Donating money on the internet is a gamble with so much anonymity and very little accountability, but how do you make sure your donations during tragic events don’t fall into the wrong hands?

According to the Department of Homeland Security’s Cyber Agency, here are three things you should consider to avoid donation scams.

Research charities or crowd-funding campaigns yourself and make sure it’s clear exactly where your money is going.

“There’s ample opportunity for hoaxes like that to be conducted and unless a company, organization or even individual does their own due diligence to look into something, they may be subject to it,” Tom Fuentes, Law Enforcement Analyst.

Be cautious when it comes to opening email attachments. Experts say do not click on links in unsolicited email messages asking for money.
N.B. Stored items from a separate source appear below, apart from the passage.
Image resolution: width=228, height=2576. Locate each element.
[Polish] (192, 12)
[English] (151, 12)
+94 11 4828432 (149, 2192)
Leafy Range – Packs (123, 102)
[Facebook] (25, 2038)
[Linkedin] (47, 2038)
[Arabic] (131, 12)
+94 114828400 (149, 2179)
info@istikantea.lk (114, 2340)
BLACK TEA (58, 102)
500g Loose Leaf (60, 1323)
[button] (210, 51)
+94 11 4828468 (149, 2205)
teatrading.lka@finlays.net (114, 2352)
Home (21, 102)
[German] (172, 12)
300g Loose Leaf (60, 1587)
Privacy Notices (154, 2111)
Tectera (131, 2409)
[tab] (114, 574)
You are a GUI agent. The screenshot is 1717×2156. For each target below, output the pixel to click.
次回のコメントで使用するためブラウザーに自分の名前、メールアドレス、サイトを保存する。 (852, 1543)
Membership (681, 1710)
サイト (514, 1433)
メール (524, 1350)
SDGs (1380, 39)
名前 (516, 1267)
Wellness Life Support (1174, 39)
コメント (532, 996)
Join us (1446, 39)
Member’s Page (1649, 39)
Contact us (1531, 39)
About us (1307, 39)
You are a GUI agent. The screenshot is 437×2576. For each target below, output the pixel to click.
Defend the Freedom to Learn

Be wary of fraudulent pleas and donation ads on social networking sites. The DHS cyber agency also warns about door-to-door solicitations during tragedies Even with all the scams, charitable giving can be an important part of healing after a national incident.

“You do your best at knowing that hey, there’s gonna be others out there that do things wrong, that do things for the wrong reasons, that are unethical but when you go in with the right heart in the first place, everything works out,” Jeff Nene, Convoy of Hope.